Leakage of BPA from the coatings into foods and drinks is not new - there have been so many reports of this occurring that it is accepted now. But new research has suggested that it can raise the blood pressure when canned drinks are consumed. This report, published in Hypertension, by Yun-Chul Hong and Sanghyuk Bae from Seoul National University, explained how soy drinks changed the blood pressure. Two products consumed were from the same manufacturer but were packaged in glass bottles or cans.

"Soy milk was the ideal beverage because there was no known ingredient that elevates blood pressure. However, in a previous intervention study, consuming soy milk lowered the blood pressure in patients with mild to moderate essential hypertension," said the researchers.

What they found was that drinking two cans increased the BPA level in urine, measured by mass spectrometry, by more than 1600% compared with drinking two bottled drinks. The mean BPA concentration after drinking two cans was 20.65 µg/g creatinine.

This increase was accompanied by changes in blood pressure, as the news reports have said. However, that is misleading. In fact, both drinks reduced the blood pressure but the canned drink reduced it less than the bottled drink.

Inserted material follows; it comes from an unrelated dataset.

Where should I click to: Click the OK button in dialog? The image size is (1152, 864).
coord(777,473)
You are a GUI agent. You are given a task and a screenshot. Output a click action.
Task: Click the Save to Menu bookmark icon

Mark Nelson of the High Blood Pressure Research Council in Australia thinks that it is wrong to conclude that BPA raises blood pressure. "Consuming these soy products reduces blood pressure. You saw that in all the groups. You saw less of it in the ones who consumed it from cans. The correct interpretation would be that consuming it out of cans, you don't get all the benefit," he told ABC Science.

"I think they have shown that drinking from cans attenuates the blood pressure-lowering effect of the soy drink," he concluded.

So beware all you read in headlines and go deeper yourself to find out what really goes on.

Further comment added on January 8, 2015:

This research also drew sharp comment from the American Chemistry Council who stated "This study’s claim that BPA, which is safely used in can linings to protect food and beverages from contamination, ‘may pose a substantial health risk’ is a gross overstatement of the findings, an incredible disservice to public health."

“Additionally, the promotional materials that accompanied the study suggested that exposure to BPA from drinking any canned beverage can increase blood pressure. These statements are not supported by the study’s findings and will inappropriately alarm consumers."

The ACC also pointed out that soy is not a representative canned drink as it contains variable levels of estrogenic substances so that "slight differences in blood pressure reported in the study may be due to the soy milk itself."

It is also worth noting that a recent FDA report concluded that BPA use in food containers and packaging is safe.

One thing the study in Hypertension has achieved is a fresh examination of the risks, or otherwise, of using BPA where it might come into contact with foods, which cannot be a bad thing.